• [Übungsaufgaben]:
**a)** Prüfe, ob die folgenden Aussagen mit dem Text über das IndyCar-Rennen in Long Beach übereinstimmen, und belege jede Antwort mit den entscheidenden Worten des Textes als wörtliches Zitat: (i) Dixon und Wilson hatten ihre Boxenstopps schon vor dem Massencrash erledigt. (ii) Power gewann das Rennen. (iii) Munoz stand als Rookie auf dem Podium.
**b)** Gib einen Abschnitt aus dem Text über das IndyCar-Rennen in Long Beach wieder und benenne darin „Restart“ in „Neustart“ um. Beginne bei den Worten „Dieser Massencrash änderte“ und höre nach den Worten „noch keiner wissen.“ auf.

• [Textauszug]:

IndyCars in Long Beach

Dieser Massencrash änderte natürlich das Renngeschehen komplett: Dixon und Wilson hatten ihre Stopps schon ein paar Runden zuvor erledigt, und hatten folglich nichts damit zu tun. Power, Conway, Munoz und auch Montoya gelang es, ohne Schaden durch das Kuddelmuddel zu kommen. Beim Restart räumte Dixon Wilson ab ("Sorry, ich habe Justin nicht gesehen"), während sich Conway an Power vorbeizwängte. Das war der letztlich entscheidende Move, aber das konnte zu diesem Zeitpunkt noch keiner wissen.

Wenn die Freundschaft auf dem Spiel steht

Denn Dixon war vorne auf alten Reifen unterwegs und hatte nach seinem frühen Stopp trotz aller Gelbphasen nicht genug Sprit sparen können. Als der Neuseeländer kurz vor Schluss zum Tanken ging, war die Entscheidung gefallen: Conway darf sich nun Long-Beach-Doppelsieger nennen, der zweitplatzierte Power hat nach seinem St-Pete-Sieg jetzt einen riesigen Vorsprung in der Gesamtwertung und Munoz fuhr als Rookie auf das Podium.

Will Power

Will Power: Kompromisslos von Startplatz 14 auf das Podium Zoom

"Ich kann das alles noch gar nicht glauben", freute sich der Sieger. "Ich habe von Runde eins an Vollgas gegeben und mich einfach durchgekämpft." Doch er gab auch offen zu, dass er Leader Dixon wohl nicht mehr überholen hätte können: "Auch ich musste etwas Sprit sparen und kam nicht mehr in Schlagdistanz. In gewisser Weise ist das ein Geschenk, das ich gerne annehme." Er und sein Teamchef Ed Carpenter, für den sich das Conway-Engagement für alle Nicht-Ovale bereits ausgezahlt hat.

[Datenelemente]
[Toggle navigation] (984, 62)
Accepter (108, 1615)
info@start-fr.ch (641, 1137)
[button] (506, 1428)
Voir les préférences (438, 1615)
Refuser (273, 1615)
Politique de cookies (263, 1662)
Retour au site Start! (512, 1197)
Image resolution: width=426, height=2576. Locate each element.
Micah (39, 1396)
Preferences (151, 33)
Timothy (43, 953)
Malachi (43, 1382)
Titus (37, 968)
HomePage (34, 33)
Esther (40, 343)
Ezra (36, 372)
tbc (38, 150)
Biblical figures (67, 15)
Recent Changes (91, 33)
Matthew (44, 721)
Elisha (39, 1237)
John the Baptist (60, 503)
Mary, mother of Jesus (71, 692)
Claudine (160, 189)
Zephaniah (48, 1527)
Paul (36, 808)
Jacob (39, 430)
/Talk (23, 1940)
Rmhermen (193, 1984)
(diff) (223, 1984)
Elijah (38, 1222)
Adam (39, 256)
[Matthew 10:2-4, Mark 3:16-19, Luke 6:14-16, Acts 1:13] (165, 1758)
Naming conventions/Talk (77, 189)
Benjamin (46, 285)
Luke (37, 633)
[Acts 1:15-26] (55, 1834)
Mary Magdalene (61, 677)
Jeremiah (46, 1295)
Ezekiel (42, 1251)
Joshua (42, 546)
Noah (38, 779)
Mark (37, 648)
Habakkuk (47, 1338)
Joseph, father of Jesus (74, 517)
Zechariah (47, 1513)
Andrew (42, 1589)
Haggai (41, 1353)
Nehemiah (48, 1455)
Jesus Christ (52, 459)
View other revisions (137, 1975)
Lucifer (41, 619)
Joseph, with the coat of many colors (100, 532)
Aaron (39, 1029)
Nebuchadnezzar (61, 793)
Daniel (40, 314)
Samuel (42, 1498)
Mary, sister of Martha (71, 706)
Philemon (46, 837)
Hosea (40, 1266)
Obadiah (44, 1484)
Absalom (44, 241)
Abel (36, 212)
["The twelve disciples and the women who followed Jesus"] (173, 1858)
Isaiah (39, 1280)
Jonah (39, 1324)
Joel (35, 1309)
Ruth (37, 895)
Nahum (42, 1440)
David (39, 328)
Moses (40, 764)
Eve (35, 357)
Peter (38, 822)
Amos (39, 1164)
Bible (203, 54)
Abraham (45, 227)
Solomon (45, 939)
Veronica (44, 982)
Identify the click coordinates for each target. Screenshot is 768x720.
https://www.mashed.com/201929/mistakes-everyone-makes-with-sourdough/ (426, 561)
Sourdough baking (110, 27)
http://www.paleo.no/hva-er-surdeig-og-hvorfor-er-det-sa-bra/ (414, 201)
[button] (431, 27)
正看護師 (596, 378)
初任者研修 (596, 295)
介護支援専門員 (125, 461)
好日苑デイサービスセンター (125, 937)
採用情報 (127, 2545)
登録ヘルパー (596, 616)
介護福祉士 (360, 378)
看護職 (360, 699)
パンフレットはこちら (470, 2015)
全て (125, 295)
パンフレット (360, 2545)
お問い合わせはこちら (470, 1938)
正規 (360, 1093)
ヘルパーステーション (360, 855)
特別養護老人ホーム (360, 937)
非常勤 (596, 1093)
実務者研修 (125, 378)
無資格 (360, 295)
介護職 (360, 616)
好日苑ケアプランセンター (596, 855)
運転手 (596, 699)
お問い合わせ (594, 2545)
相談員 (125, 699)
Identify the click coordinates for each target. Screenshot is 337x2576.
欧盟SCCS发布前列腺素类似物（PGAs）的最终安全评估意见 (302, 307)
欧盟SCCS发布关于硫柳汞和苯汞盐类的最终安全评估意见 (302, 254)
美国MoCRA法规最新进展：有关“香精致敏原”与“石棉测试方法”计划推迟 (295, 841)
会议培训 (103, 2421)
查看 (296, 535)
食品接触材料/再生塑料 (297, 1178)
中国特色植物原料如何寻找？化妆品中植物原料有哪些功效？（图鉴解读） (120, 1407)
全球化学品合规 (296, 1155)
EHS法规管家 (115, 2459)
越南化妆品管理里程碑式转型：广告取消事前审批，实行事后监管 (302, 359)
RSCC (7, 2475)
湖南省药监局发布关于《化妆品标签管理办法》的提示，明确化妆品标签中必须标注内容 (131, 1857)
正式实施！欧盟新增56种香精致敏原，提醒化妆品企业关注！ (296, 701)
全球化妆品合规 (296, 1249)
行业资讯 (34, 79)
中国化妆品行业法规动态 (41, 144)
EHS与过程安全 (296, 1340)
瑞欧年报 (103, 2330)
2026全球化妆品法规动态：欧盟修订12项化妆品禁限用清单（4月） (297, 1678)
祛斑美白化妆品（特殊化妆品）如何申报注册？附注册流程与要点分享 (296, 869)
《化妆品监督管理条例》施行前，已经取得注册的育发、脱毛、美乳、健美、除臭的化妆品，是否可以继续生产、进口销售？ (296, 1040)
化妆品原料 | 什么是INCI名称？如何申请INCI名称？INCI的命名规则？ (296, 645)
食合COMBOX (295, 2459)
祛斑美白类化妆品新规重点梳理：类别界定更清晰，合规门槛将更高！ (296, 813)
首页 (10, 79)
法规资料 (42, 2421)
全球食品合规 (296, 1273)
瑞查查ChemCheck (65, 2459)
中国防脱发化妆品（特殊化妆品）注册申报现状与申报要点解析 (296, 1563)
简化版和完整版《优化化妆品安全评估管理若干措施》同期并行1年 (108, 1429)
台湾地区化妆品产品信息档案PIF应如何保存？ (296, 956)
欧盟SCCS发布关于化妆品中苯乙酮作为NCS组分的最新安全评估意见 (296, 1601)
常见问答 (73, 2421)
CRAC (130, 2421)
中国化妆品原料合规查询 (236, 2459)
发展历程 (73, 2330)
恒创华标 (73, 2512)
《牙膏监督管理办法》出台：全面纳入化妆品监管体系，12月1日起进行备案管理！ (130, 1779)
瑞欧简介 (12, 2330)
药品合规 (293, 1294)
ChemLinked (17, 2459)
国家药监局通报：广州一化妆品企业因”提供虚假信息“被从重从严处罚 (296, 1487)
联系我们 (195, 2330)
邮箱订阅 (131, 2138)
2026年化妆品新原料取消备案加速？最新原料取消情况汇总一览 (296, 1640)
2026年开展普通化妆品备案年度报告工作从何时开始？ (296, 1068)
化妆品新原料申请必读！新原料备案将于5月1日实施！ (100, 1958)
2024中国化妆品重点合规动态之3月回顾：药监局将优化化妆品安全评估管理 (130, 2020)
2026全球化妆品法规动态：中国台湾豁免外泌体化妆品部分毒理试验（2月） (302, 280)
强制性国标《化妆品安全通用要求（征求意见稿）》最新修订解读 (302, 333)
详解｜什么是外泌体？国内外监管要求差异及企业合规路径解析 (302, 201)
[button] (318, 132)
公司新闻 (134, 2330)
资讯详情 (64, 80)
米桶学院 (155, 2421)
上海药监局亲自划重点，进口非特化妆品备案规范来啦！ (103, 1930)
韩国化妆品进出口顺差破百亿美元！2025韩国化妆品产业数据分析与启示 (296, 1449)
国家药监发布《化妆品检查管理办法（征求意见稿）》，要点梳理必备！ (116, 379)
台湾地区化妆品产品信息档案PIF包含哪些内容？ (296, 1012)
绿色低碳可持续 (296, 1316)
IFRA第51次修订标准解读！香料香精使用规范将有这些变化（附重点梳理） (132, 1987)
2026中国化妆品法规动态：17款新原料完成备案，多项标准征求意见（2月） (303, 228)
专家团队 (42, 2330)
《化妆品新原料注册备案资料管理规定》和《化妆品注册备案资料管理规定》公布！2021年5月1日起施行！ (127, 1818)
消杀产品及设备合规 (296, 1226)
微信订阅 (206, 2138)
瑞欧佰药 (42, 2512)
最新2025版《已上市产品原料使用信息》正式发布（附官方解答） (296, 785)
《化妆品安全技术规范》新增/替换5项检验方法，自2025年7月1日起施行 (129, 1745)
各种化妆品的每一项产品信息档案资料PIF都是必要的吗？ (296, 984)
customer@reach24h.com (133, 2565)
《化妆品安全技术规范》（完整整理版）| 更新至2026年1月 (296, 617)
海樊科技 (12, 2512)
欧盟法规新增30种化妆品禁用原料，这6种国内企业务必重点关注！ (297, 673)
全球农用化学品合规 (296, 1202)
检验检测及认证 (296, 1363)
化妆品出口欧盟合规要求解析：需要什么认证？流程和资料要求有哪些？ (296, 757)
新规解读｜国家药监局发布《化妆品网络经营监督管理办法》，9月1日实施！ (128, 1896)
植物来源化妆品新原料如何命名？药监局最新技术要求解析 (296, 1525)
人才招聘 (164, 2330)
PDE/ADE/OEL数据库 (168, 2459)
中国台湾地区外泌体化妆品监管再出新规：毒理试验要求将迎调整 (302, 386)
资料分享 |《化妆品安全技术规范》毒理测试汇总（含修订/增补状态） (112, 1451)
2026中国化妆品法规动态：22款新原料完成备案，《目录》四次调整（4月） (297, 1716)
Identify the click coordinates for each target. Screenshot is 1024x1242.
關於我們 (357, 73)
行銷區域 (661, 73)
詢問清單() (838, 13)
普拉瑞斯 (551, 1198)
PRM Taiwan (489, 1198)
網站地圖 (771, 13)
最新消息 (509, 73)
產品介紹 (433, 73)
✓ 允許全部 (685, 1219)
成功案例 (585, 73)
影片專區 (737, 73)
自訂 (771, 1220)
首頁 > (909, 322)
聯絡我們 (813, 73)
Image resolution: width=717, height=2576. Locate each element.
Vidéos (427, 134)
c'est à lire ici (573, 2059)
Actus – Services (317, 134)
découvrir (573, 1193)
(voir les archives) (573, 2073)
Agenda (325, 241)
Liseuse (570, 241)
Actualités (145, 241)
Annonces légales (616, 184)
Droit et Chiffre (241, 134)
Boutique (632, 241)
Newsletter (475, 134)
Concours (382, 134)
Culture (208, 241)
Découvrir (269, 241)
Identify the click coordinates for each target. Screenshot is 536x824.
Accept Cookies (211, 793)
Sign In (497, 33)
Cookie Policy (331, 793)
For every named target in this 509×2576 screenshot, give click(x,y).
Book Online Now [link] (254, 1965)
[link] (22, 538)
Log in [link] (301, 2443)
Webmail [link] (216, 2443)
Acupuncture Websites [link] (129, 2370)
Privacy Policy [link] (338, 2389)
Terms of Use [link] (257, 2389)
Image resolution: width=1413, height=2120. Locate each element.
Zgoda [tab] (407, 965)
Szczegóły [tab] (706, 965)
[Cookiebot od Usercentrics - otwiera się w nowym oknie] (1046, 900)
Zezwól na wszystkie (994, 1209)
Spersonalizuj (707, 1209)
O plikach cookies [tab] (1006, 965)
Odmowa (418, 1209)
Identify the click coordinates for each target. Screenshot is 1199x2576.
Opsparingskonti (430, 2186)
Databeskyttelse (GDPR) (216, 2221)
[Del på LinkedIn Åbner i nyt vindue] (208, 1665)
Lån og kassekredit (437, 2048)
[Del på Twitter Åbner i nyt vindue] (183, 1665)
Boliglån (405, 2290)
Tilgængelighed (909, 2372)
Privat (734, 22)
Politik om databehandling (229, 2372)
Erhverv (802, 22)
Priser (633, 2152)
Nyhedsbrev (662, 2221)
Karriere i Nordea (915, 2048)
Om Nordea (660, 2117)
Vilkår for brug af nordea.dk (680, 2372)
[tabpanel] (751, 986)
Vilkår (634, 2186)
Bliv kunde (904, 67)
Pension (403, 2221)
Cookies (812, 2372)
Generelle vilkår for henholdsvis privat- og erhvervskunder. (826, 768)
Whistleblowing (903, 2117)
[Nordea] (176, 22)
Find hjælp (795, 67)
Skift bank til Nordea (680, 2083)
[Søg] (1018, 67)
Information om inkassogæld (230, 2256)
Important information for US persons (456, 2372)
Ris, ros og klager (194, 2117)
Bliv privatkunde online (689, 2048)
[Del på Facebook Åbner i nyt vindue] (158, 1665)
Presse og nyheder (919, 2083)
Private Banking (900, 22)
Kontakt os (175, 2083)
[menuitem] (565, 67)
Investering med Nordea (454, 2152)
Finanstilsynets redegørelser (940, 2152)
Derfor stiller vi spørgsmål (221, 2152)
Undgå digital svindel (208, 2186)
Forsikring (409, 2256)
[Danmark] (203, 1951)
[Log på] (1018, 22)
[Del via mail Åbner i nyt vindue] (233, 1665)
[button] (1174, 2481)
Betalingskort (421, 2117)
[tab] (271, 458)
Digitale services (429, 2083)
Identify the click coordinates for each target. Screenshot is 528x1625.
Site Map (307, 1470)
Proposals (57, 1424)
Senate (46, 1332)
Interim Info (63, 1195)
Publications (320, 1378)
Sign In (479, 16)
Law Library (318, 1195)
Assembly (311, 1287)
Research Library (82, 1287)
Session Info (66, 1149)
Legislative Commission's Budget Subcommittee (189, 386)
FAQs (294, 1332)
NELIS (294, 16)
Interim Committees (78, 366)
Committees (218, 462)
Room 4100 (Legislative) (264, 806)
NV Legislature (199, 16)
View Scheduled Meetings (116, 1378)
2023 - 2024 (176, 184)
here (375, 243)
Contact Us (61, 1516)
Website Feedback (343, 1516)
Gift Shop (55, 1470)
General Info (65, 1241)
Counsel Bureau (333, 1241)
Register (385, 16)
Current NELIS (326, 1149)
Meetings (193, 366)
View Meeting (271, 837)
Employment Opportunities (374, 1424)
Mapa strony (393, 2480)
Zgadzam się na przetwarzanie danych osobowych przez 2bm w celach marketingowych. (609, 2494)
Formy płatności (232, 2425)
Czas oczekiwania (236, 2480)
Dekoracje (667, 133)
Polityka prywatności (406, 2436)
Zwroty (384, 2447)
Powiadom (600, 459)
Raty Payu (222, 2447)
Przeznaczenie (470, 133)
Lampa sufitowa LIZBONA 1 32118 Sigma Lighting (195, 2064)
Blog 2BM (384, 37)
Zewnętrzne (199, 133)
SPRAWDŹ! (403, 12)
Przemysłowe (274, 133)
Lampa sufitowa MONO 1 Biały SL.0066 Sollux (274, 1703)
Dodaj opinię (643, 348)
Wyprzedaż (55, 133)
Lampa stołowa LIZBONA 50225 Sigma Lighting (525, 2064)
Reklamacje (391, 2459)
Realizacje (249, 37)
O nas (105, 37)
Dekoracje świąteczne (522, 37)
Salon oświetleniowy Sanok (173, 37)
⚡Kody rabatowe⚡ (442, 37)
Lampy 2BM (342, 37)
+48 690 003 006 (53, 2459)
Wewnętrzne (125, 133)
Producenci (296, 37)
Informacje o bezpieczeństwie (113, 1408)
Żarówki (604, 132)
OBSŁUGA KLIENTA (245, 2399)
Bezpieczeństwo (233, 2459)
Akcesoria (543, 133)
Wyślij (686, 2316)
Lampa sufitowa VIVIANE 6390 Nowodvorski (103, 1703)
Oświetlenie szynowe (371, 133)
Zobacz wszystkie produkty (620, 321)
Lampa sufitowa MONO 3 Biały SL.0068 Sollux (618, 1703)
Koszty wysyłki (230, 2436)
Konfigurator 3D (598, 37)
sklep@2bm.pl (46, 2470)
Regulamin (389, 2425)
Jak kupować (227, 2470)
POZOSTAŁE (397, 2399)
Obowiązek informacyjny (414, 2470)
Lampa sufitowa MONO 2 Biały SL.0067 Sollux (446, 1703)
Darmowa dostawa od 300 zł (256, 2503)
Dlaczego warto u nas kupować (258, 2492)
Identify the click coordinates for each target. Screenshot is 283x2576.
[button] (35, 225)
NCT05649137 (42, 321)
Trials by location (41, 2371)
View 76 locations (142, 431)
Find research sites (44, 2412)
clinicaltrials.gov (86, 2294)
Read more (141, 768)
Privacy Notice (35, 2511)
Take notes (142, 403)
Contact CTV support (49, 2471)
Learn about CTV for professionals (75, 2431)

• [Lösungen]:
**a)**
(i) Ja: „Dixon und Wilson hatten ihre Stopps schon ein paar Runden zuvor erledigt“
(ii) Nein: „der zweitplatzierte Power“
(iii) Ja: „Munoz fuhr als Rookie auf das Podium“

**b)**
Dieser Massencrash änderte natürlich das Renngeschehen komplett: Dixon und Wilson hatten ihre Stopps schon ein paar Runden zuvor erledigt, und hatten folglich nichts damit zu tun. Power, Conway, Munoz und auch Montoya gelang es, ohne Schaden durch das Kuddelmuddel zu kommen. Beim Neustart räumte Dixon Wilson ab ("Sorry, ich habe Justin nicht gesehen"), während sich Conway an Power vorbeizwängte. Das war der letztlich entscheidende Move, aber das konnte zu diesem Zeitpunkt noch keiner wissen.